Mount Solace

He woke up to the heat of the Sun’s rays melting the snow on his tent. It had snowed last night and put out the fire he’d lit up to keep himself warm. As he lazied himself out of the warm sleeping bag and made his way out of his tent, he saw the beautiful landscape outside. This was the seventh day of his solo trip to the Himalayas and he was, in every essence of the word, lost. Lost in the beautiful snow covered mountains. Lost in the coniferous trees that shook down the snow on them, as if shivering along with him in the cold. Lost in the chirping of birds that flew over his head every now and then. Lost in nature, forgetting all that had compelled him to make this trip.

“A traveler is never alone”, he’d read somewhere on his way. Now as he sat on top of the mountain, looking down upon sheets of white all around him, he understood the meaning of those words. The clouds floated on through him, hopping from one mountain to another. What looked so far away from down below was now in front of him, touching and embracing him in a way nothing else did. What made rain and thunder for people down below was a friend to him in its most gentle form. “Maybe that’s how people are”, he thought to himself, “It’s only a matter of getting to know them from the inside.” He saw the lake he’d seen at night on his way up the mountain in daylight, and it was as clear as the sky above him. Finally, after a week of camping, he saw his reflection in the lake.

He’d left home with a heavy heart and a mind filled with anxiety, and promised himself not to return until both his heart and soul were at peace. One week ago, he didn’t think he would achieve this and had already made up his mind to leave his old life behind and start over in a different place. He had met many people in this journey of his, and along the way he realised that it wasn’t the people in his life that were the problem. The fundamental problem in his life was he himself. It was his attitude towards everything he’d tried to do so far in his life. Failure, which he thought was his biggest enemy and had broken him in more ways than he would accept, was indeed his best friend. Failure had taught him to get up every time he slipped and never fall down in a similar way ever again. He thought his failures had hardened him towards life, but maybe that wasn’t such a bad thing, because rocks, after all, don’t crack easily under forces of nature. That day, as he looked at his reflection in the lake, he no longer saw a defeated man. Instead, he saw a bright-eyed boy with a triumphant smile in place of an old man with a face filled with agony.
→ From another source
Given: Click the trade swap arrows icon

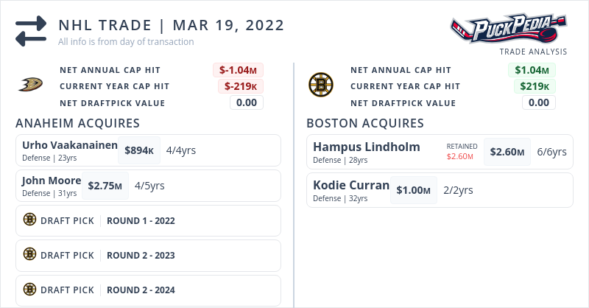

He had defeated his demons.

“You may sulk about what you’ve lost and stay down forever, or pick yourself up and write a new chapter in your life, but in the end, it’s only you who gets affected by it all. Nothing ends forever, if only you can keep the fighting on. For it is this fight that will bring you the riches of victory.” He wrote this on his tent and left it there for some other lost soul to come find himself, as he made his way down the Mountain of Solace. What was it that made him realise that though? Was it the sight of the children he saw along the way who were wearing plastic bottles for sandals in the heavy snow, but didn’t have even a faint glimmer of sadness in their eyes? Was it the old shepherd who was bent over in an arc, easily guiding his sheep down the same mountain he had had difficulty climbing? Or was it the little girl he saw imitating the birds flying above, making him realise that you don’t really need wings to fly freely?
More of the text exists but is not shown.